##### TASK DATA #####

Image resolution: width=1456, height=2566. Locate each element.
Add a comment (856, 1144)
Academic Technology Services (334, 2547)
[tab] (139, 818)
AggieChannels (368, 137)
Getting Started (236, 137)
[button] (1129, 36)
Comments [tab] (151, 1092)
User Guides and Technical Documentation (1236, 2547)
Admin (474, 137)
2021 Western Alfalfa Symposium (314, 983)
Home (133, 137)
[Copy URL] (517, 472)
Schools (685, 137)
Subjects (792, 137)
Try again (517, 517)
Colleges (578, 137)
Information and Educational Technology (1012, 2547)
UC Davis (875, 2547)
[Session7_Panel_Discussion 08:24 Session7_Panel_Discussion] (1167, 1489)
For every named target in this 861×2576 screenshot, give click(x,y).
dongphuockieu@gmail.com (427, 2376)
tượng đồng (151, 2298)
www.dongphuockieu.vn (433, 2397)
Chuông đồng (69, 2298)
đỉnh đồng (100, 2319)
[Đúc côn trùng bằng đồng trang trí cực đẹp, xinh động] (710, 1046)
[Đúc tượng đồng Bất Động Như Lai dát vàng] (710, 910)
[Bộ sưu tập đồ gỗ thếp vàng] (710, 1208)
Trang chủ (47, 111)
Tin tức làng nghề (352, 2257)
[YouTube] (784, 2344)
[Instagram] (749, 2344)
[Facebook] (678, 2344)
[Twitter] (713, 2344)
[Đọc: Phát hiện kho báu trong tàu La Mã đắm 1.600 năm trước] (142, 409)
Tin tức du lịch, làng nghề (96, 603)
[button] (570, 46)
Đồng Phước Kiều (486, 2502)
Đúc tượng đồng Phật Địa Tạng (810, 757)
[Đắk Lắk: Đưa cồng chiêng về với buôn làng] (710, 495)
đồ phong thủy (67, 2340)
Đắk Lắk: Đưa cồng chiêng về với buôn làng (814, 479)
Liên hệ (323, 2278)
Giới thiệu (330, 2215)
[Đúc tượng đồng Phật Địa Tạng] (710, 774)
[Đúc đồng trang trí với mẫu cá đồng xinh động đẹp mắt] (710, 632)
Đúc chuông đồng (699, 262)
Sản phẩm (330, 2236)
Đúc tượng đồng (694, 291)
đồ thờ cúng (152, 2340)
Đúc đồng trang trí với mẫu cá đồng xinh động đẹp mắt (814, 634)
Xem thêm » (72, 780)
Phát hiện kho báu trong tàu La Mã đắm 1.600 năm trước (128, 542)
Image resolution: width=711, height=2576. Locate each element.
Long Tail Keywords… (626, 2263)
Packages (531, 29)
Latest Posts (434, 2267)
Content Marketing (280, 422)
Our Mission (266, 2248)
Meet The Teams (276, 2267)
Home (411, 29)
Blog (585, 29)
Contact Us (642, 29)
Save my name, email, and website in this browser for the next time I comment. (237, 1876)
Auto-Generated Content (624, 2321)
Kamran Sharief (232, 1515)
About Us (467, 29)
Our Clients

#####

- [TASK DIRECTIONS]
Look back at the data above. Transcribe exactly the lines starting at the line that contains "www.dongphuockieu.vn (433, 2397)" and ending at the line that contains "[Đọc: Phát hiện".

- [TASK SOLUTION]
www.dongphuockieu.vn (433, 2397)
Chuông đồng (69, 2298)
đỉnh đồng (100, 2319)
[Đúc côn trùng bằng đồng trang trí cực đẹp, xinh động] (710, 1046)
[Đúc tượng đồng Bất Động Như Lai dát vàng] (710, 910)
[Bộ sưu tập đồ gỗ thếp vàng] (710, 1208)
Trang chủ (47, 111)
Tin tức làng nghề (352, 2257)
[YouTube] (784, 2344)
[Instagram] (749, 2344)
[Facebook] (678, 2344)
[Twitter] (713, 2344)
[Đọc: Phát hiện kho báu trong tàu La Mã đắm 1.600 năm trước] (142, 409)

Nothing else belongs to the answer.